Overall, 45 transcription factors were upregulated in both in vivo and in vitro experiments, five WRKYs, three NACs, two MYBs, two ERFs, HD-Zip, RLP12, bHLH25, RADIALIS-like, and others, suggesting their ND regulation is independent from the presence of a root system. Most transcription factors belong to ABA-mediated stress response (bHLH, MYB, WRKY, bZIP, NAC, etc.) which is consistent with the ND response of wheat [52] and blueberry [47]. Gene network reconstruction displayed that these TFs were related to the response to fungus/chitin, suggesting that nitrogen response and pathogen response have common regulation. These TFs families have been reported to play a crucial role in multiple responses to abiotic and biotic stresses [53,54,55]. Particularly, members of the WRKY, bHLH, MYB, and bZIP families were involved in tea plants in cold, salt, and drought responses [56,57]. It is known that MYB TFs interact with bHLH and form the MYB-bHLH complex, which involved in the synthesis of phenylpropanoids, cell wall remobilization, and protection from phytopathogens [47,53,58]. Transcription factor WRKY53 was found to be an important regulator of the senescence process in A. thaliana [59]. BHLH87, the known regulator of epigallocatechin-3-gallate biosynthesis, was significantly downregulated in C. sinensis in response to three ecological factors [60]. BHLH25-like in C. sinensis was significantly downregulated in conditions of aluminum stress [61]. Overexpression of the cotton GhNAC072 gene enhances drought and salt stress tolerance in A. thaliana [62]. Thus, the common biological processes associated with persistent changes in the transcriptome demonstrate a pattern of involvement of both general metabolic and very specific components in the response to nitrogen deficiency. Finally, many TFs (ZHD1, WOX4, NAC072, WRKY2-1, bHLH78, bHLH35, PPLZ02, MYB5c, CCCH Znf-like, HD-Zip-like, SBP-like, NAC-like, and ERF-like) were upregulated in vitro, but downregulated in vivo, suggesting their regulation is dependent on the presence of the root system.

4. Materials and Methods

4.1. Plant Material and Stress Induction

The plant material was taken from the collection of the Subtropical Scientific Centre, Sochi, Russia. This study was carried out in 2022–2024.

•••••

- **Work task A**
From the passage on transcription factors, list the transcription factor families named in parentheses as belonging to ABA-mediated stress response.
- **Work task B**
Extract word for word the part of the passage on transcription factors that opens with the words containing "4. Materials and" and closes with "out in 2022–2024.".

- **Data shown**
•••••

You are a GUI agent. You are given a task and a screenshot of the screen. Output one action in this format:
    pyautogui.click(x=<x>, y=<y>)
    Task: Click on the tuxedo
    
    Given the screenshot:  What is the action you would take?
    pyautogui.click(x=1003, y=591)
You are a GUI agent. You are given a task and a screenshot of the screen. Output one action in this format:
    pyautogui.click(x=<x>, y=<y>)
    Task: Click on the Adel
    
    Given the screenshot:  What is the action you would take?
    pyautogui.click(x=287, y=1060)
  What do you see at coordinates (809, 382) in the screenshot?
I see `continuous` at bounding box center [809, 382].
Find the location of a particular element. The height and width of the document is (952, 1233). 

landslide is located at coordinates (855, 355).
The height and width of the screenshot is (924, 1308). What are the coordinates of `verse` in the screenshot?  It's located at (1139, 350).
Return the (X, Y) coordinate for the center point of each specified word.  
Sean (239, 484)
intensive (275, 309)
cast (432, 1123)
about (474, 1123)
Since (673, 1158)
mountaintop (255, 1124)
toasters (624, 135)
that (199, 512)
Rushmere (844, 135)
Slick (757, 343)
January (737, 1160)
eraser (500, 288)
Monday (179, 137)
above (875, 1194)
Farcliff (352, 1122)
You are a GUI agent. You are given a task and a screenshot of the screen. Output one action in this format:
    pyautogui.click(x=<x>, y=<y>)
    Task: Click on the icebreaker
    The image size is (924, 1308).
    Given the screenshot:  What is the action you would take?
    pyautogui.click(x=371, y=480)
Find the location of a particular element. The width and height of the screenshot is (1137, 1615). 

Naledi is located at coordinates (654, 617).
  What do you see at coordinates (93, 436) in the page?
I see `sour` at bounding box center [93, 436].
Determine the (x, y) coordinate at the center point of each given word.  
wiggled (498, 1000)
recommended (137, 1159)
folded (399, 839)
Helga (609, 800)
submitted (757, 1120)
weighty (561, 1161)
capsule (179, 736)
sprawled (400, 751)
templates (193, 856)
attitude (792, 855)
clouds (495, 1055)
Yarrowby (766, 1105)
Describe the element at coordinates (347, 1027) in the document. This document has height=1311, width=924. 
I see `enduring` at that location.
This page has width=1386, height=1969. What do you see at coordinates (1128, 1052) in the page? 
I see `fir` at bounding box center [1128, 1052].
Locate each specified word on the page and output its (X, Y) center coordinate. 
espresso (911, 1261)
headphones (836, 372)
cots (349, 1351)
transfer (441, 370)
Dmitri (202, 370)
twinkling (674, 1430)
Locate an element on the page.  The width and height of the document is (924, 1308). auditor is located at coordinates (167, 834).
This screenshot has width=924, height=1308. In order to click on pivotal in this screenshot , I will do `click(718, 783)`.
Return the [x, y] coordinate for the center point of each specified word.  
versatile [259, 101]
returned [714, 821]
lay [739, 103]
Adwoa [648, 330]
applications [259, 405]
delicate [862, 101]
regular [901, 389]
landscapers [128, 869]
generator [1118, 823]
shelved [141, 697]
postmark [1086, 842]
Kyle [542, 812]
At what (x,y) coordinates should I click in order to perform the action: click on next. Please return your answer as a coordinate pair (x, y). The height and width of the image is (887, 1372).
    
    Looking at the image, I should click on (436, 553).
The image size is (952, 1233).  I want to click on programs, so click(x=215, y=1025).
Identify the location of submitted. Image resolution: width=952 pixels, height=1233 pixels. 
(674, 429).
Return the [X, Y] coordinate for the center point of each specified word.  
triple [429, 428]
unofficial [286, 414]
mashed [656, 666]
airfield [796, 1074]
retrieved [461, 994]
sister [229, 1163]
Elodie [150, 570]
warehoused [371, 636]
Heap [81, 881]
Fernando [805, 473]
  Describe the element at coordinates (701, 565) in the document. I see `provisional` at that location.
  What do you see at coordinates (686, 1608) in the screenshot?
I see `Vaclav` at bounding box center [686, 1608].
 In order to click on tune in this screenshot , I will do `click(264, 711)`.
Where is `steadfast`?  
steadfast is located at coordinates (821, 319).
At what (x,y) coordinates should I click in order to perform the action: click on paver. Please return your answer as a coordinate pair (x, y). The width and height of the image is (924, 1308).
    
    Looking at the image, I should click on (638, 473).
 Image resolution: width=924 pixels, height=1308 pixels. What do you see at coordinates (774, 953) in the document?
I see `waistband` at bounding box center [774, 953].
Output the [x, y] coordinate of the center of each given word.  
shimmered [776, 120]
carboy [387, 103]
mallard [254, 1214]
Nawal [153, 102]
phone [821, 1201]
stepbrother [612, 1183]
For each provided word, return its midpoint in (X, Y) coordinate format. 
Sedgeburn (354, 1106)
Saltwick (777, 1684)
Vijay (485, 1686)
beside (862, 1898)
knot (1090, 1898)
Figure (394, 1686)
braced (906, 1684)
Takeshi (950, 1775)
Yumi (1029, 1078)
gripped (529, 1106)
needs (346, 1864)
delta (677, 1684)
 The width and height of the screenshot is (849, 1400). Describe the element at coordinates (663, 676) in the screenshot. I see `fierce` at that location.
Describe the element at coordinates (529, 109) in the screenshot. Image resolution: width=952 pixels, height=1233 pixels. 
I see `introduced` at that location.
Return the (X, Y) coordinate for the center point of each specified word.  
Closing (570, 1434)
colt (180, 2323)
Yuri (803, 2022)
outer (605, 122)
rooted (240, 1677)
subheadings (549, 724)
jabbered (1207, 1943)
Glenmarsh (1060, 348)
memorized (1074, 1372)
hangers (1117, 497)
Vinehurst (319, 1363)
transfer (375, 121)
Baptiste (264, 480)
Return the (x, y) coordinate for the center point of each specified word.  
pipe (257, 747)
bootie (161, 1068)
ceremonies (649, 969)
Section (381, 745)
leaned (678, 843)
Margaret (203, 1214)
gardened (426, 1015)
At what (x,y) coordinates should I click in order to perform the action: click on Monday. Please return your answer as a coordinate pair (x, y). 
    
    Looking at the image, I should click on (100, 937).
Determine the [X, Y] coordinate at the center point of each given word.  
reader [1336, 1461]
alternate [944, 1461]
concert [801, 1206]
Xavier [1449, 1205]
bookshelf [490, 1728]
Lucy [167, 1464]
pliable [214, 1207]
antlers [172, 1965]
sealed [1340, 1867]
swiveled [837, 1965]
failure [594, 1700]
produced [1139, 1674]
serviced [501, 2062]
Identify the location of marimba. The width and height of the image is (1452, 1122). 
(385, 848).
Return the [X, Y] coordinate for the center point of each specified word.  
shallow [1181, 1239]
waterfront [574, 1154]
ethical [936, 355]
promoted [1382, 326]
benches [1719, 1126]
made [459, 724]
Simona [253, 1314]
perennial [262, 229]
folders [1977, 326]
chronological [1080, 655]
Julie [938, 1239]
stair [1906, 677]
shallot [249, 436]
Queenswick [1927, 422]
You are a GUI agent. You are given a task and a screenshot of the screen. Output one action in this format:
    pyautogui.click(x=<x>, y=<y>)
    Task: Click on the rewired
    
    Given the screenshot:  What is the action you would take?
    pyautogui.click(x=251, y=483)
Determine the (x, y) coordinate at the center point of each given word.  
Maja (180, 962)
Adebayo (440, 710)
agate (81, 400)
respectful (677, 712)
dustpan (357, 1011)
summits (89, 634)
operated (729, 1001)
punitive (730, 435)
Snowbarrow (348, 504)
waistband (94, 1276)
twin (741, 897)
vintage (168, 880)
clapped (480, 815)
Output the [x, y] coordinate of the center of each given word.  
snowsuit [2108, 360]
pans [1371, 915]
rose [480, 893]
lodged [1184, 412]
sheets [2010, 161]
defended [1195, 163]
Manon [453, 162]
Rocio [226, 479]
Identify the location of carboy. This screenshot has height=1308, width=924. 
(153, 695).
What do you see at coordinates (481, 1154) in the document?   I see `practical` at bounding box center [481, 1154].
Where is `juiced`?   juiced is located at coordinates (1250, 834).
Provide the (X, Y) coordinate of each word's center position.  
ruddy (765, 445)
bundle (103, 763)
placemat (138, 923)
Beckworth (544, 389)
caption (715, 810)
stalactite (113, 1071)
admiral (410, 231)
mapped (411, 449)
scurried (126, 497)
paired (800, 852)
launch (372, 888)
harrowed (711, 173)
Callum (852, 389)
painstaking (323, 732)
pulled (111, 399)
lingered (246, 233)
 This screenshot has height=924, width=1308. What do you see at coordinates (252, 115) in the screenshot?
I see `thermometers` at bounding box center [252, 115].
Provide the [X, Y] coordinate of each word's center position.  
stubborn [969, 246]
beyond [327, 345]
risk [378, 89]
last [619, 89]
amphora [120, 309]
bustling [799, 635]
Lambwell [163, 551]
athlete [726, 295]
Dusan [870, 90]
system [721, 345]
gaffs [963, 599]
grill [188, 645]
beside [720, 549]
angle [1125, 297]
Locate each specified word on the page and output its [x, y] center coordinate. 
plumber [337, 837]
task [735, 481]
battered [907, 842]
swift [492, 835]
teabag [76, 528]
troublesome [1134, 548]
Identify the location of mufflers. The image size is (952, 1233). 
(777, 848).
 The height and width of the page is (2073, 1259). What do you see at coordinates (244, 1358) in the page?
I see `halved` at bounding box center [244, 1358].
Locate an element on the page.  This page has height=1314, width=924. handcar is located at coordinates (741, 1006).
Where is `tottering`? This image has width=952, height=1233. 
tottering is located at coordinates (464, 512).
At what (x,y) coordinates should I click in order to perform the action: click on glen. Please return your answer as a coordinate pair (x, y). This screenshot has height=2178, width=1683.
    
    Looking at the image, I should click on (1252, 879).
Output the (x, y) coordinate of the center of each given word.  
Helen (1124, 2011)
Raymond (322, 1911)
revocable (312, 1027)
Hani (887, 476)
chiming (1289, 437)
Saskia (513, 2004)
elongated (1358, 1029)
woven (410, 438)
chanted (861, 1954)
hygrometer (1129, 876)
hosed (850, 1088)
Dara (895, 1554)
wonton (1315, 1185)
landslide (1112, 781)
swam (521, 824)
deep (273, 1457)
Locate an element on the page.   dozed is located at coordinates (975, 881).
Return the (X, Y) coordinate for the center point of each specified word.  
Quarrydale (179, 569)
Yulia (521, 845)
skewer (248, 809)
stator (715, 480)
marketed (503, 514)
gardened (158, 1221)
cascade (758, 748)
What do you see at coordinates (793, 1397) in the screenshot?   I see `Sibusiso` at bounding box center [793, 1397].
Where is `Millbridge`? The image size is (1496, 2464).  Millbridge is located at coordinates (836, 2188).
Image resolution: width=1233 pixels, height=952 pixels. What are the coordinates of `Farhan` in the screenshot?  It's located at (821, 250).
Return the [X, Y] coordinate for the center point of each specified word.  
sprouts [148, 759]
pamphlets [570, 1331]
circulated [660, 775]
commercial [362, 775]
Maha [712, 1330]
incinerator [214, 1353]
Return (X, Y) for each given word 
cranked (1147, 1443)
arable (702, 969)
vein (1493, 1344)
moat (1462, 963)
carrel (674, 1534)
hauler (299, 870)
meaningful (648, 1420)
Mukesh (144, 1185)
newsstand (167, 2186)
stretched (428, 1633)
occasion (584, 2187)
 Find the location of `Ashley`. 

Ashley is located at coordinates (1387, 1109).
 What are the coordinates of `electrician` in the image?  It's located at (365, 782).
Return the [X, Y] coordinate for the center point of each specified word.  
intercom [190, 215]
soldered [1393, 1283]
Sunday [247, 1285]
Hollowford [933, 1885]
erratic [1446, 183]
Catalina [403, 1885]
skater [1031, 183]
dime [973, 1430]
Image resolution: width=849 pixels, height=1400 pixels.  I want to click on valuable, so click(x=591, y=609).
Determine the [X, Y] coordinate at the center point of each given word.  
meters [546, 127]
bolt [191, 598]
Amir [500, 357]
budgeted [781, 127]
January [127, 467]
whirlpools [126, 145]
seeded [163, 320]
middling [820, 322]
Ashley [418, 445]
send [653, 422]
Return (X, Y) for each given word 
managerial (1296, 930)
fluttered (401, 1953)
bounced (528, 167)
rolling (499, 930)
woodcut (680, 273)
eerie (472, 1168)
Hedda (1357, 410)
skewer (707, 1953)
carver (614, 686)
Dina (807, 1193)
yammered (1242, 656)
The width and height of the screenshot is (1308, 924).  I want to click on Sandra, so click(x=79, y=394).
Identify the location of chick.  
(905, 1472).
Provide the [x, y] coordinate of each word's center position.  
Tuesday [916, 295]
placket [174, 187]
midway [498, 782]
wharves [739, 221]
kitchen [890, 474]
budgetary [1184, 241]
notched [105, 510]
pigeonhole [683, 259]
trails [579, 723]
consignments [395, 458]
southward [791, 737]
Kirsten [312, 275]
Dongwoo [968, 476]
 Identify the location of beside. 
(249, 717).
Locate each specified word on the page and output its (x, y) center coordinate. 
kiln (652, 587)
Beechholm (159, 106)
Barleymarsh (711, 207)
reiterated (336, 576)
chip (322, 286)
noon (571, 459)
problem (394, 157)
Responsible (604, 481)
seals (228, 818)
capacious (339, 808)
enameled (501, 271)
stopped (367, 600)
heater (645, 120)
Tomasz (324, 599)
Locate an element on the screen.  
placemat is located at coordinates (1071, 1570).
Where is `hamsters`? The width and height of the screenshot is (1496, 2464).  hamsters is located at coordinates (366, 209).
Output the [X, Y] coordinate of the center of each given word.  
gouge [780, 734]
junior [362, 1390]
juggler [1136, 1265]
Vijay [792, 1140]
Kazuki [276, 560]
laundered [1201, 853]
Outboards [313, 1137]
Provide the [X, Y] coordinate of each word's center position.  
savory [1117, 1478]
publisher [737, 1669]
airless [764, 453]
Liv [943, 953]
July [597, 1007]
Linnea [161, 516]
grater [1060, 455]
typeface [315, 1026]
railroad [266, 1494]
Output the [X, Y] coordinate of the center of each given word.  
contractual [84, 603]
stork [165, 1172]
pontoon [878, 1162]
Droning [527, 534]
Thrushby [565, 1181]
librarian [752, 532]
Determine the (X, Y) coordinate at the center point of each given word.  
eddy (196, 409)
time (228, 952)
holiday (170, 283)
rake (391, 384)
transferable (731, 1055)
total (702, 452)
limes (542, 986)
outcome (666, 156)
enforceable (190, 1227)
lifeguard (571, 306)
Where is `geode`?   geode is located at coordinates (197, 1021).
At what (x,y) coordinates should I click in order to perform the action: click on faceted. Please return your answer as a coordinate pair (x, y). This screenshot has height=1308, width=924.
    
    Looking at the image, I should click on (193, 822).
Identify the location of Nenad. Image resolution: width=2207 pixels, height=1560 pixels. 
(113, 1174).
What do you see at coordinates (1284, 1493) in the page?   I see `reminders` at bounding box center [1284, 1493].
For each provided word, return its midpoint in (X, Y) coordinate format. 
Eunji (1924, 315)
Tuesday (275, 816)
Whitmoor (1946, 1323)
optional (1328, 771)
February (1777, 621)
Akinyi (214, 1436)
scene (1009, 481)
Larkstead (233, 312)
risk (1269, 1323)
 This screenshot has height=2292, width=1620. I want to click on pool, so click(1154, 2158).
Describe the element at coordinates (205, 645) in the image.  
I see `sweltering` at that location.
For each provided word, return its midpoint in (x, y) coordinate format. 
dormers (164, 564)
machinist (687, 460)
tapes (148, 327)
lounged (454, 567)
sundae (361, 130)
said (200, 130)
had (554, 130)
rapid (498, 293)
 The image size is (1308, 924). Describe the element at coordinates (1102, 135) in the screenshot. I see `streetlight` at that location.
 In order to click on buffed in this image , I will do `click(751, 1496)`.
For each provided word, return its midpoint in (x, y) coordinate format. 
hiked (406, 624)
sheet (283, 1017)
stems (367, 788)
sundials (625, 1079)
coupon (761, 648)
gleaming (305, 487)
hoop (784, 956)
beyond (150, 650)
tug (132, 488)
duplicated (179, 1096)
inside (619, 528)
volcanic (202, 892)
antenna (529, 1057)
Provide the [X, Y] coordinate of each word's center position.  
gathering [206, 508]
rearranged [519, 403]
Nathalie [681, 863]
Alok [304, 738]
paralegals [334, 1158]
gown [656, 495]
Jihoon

•••••

- **Output A**
bHLH, MYB, WRKY, bZIP, NAC

- **Output B**
4. Materials and Methods

4.1. Plant Material and Stress Induction

The plant material was taken from the collection of the Subtropical Scientific Centre, Sochi, Russia. This study was carried out in 2022–2024.